- Extrait du document:
········
Tout est inventé, mais tout est vrai. C'est le travail d'un romancier. De faire surgir la vérité plus forte qu'elle ne l'est déjà, en s'échappant de ce qu'on pourrait appeler un mensonge, oui, mais ce n'en est plus un parce que la vérité pure le survole. J'ai écrit sur des choses que je ne connaissais pas, mais ça ne m'a pas empêché de les écrire. J'ai vérifié parfois, quand tout me paraissait invraisemblable, et à chaque fois je disais vrai.

Je l'ai écrit rapidement, car je suis ainsi : très productive, très rapide. Ca ne veut pas dire qu'un livre doit s'écrire en si peu de temps. Je l'ai simplement fait ainsi car c'est ma façon de travailler. Je suis intense et rapide.

Mon livre a été relu plusieurs fois avant l'impression mais il est vrai que j'ai tout fait moi-même. La mise en page, la couverture, la 4ème, parce que c'est aussi ma façon de travailler. Je suis directe et polyvalente et je voulais tout apprendre. Ca m'a parut facile, je ne dis pas qu'un professionnel aurait fait la même chose, je dis simplement que c'était à ma portée.

Dit comme ça, tout parait plus simple. Mais il fallait que je le sorte une fois pour toute avant de me lancer. Aller, je m'habille et je vais marcher dans la neige (si belle !) pour présenter ce livre. En étant juste ce que je suis.
········
- Données sources:
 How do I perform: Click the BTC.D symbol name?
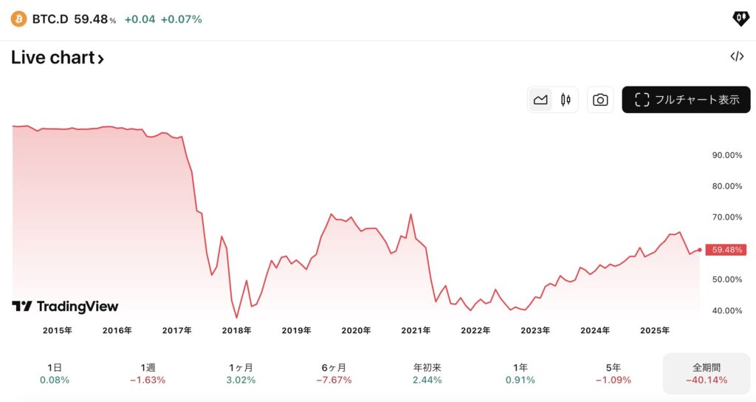tap(50, 19)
········
- Consignes des tâches:
**a)** Relevez dans le texte sur l'écriture du livre tous les adjectifs que la narratrice emploie après « je suis » pour se qualifier, sans répéter ceux qui reviennent.
**b)** Prolongez le texte sur l'écriture du livre en reprenant juste après sa dernière phrase.

- Résultats de l'exercice:
**a)** productive, rapide, intense, directe, polyvalente

**b)**
6 commentaires:

  1. Je crois qu'être soi est la clé du succès Céline. Même si ça ne plait pas à tout le monde. Même si tu as l'impression de ne pas être comprise, même si tu as l'impression que ton œuvre n'est pas appréciée à sa juste valeur.
    Mentir peut aider un temps mais on se perd vite dans ce monde inventé. On se perd soi surtout.
    Sois fière de ce travail réalisé. Tu as osé te lancer dans l'écriture d'un roman, ce n'est pas rien. C'est un acte audacieux. Tu as eu le cran et je suis certaine que nous sommes nombreux à nous dire "quel courage" ou encore "bravo".

    C'est une histoire inventée et alors? Tu n'as jamais dis qu'il s'agissait d'une histoire vraie. C'est ton roman, ton approche d'un sujet qui te tenait à coeur. Beaucoup de choses m'ont fait réfléchir en te lisant. Quelque chose a changé en moi. C'est te dire que ton roman a du poids, qu'il nous ouvre la voie vers une nouvelle page de notre histoire.

    Moi je te dis merci de l'avoir écrit. Va à la rencontre du monde et ne leur vend pas ce qu'ils veulent entendre. Donne leur de toi. Car des échanges authentiques, c'est de ça dont le monde à besoin aujourd'hui!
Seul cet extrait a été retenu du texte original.